Perhaps no point in this article has more importance than the following confirmed fact:
Absent emotional response to a stimulus, a person cannot substantively relate the object of the stimulus to his or her personal interests.
From this fact flows the hemisphere principle of marketing communications:
Lead with the right; Follow with the left.
One might challenge the claim that emotional arousal is essential to engaging customers’ attentions by arguing that price circulars, which only name products and list their sales prices, are devoid of emotional stimuli. However, you only need to recall an instance when you found a favorite wine, an item of wearing apparel, or some component for your computer assembly at a rare, deep discount to see otherwise. The urgency you suddenly felt to go shopping for the item is a signal of emotional arousal. So, even those television ads shouting 0 percent interest rates and $2,000 rebates on cars must trigger emotional responses in customers to be effective.
While emotional arousal is precedent to rational processing, what induces emotional arousal is subject to season-of-life factors. One 18-year-old watching another 18-year-old wearing an Old Navy sweat suit, careening down a hill on a skateboard in a television commercial, can usually be more deeply (emotionally) drawn into the ad than a 48-year-old watching the same commercial. On the other hand, a 48-year-old is far likelier to be drawn into a Princess Cruise Line commercial than an 18-year-old. It is not simply a matter of difference in affluence, but season-of-life differences in lifestyle or experiential aspirations.

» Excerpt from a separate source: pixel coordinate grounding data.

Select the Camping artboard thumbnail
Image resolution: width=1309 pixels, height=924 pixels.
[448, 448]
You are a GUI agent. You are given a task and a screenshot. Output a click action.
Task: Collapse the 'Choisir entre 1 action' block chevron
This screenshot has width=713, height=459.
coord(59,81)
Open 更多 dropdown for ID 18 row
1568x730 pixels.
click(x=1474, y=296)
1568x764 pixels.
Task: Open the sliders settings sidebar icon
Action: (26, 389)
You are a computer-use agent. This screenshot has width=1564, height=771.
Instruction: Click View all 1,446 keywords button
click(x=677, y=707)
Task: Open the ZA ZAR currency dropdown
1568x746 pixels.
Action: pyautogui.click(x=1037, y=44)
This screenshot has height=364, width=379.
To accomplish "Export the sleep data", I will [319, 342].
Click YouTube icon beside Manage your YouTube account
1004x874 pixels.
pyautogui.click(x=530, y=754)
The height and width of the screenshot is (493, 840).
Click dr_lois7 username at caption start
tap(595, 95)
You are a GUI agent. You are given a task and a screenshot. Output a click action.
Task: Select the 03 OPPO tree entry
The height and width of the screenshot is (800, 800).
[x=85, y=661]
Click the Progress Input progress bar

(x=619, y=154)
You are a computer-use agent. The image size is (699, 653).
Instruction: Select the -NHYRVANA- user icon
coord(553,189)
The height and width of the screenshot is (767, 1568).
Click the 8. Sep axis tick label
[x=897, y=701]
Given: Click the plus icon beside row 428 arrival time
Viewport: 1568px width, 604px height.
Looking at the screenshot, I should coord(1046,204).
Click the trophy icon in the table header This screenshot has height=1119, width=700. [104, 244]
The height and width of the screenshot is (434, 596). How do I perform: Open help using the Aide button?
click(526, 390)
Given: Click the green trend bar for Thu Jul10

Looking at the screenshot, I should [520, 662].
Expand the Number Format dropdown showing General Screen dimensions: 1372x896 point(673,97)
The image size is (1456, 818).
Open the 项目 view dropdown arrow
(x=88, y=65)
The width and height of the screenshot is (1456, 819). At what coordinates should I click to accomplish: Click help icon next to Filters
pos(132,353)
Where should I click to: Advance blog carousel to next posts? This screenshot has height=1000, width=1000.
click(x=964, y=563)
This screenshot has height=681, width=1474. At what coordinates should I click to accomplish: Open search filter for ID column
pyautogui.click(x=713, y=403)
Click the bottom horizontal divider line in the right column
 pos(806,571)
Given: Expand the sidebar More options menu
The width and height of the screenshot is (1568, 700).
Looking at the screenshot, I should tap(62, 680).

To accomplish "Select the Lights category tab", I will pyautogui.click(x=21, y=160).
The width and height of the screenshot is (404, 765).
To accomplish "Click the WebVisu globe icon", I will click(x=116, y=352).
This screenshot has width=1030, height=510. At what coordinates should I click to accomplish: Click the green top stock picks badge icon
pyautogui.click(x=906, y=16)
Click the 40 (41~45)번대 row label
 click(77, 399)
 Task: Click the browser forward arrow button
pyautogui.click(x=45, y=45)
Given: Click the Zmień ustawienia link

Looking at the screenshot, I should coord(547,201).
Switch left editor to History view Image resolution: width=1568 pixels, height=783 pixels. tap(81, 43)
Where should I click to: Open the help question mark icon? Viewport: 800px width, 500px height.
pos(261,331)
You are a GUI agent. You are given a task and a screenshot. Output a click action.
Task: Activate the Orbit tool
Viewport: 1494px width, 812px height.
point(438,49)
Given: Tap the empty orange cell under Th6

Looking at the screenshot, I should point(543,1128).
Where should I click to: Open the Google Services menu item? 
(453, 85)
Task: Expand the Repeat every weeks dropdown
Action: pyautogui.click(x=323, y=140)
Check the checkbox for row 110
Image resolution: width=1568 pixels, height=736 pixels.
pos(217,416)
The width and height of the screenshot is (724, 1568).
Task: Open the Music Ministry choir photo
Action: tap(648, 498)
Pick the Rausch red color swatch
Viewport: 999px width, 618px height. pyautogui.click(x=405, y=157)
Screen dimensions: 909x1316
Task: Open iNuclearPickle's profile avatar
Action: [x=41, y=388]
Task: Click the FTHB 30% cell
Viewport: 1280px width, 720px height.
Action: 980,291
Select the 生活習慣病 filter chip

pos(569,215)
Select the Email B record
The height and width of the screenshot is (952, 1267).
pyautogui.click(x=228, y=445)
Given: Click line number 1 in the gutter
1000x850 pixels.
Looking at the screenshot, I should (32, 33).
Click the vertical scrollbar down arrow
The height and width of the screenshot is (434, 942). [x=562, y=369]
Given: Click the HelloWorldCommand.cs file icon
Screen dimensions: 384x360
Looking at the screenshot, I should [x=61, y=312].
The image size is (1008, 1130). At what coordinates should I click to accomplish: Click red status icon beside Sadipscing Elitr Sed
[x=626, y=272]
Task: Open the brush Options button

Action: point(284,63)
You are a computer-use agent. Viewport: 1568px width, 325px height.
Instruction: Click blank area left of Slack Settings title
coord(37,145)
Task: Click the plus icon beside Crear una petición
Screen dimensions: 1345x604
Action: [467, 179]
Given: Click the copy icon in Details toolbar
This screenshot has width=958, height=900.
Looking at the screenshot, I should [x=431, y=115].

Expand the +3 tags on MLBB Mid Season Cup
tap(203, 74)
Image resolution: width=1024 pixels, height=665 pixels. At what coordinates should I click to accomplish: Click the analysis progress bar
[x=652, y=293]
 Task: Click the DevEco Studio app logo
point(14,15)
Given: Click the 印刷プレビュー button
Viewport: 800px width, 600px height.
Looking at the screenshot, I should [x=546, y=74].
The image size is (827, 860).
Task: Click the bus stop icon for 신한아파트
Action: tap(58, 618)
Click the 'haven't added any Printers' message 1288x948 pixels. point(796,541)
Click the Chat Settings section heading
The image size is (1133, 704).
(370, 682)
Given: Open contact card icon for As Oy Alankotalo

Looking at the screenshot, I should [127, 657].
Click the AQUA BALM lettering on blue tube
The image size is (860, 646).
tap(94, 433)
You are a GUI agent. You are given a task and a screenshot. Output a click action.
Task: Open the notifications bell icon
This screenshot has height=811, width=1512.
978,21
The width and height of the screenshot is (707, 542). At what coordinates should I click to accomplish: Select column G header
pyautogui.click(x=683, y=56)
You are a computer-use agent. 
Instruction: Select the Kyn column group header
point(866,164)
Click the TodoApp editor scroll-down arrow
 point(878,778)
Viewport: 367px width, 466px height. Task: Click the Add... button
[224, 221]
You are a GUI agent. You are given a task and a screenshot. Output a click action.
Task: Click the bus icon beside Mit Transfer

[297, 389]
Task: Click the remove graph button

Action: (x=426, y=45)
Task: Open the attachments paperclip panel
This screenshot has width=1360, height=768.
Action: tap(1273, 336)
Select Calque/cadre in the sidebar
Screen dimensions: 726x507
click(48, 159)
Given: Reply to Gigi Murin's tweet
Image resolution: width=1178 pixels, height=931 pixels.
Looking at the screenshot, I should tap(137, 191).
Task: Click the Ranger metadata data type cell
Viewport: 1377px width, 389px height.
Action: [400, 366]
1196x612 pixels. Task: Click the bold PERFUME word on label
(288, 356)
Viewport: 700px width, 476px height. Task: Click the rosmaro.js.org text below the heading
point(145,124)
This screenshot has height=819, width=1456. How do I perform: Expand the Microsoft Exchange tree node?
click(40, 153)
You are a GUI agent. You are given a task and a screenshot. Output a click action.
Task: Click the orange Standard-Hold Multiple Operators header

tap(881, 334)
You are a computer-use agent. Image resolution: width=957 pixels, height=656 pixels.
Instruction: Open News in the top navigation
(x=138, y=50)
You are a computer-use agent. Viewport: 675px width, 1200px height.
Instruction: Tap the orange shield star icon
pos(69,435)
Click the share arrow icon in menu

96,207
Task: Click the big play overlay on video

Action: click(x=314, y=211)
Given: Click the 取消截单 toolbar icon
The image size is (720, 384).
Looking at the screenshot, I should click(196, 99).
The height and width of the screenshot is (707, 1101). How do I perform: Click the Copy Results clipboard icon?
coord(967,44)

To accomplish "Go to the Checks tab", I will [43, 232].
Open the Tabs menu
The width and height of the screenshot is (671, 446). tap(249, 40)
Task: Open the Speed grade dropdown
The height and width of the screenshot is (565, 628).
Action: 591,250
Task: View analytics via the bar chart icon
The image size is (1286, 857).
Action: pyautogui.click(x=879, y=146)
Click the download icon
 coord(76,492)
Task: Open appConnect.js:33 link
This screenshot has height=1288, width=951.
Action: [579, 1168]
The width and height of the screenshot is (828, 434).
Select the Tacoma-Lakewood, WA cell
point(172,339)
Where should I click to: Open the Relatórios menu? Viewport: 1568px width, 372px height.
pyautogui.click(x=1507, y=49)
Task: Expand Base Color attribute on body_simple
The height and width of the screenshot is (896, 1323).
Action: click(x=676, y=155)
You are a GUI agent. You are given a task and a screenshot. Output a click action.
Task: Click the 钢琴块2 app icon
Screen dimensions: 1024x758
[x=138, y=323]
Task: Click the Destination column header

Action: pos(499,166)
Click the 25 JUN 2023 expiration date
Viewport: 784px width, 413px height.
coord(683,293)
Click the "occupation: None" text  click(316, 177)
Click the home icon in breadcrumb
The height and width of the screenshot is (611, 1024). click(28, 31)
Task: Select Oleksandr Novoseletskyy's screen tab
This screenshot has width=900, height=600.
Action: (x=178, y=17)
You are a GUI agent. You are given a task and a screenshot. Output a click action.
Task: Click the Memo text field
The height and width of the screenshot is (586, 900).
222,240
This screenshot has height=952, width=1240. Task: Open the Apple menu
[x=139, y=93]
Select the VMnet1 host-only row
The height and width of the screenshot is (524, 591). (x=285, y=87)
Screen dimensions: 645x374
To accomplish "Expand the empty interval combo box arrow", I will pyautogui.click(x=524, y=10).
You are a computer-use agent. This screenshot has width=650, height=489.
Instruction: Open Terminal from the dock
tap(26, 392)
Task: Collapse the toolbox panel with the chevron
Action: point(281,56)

In principle, targeting brain hemispheres is easy. Headlines and body copy that deal with facts and reasons may involve more left brain processing unless some attention-getting fact like "50% to 70% off sale" grabs the right brain to signal "This is important; I’ve been wanting a new fall coat, and now’s my chance to get one and save a lot of money." However, a sense of the need for a fall coat may have to be present before the announcement of a deep-discount sale grabs a person’s attention. Because I don’t play computer games, an ad announcing steep discounts for games won’t get my serious attention. On the other hand, a PlayStation 2 television commercial showing a grandpa and his grandson zapping alien spaceships might get my attention because I have six grandsons, all of whom are into computer games. This is not an inconsequential thought because, as noted in an earlier chapter, the grandparent market is exploding. Companies that think their primary market is kids, are missing an opportunity if they ignore grandparents who buy a lot of stuff for grandkids.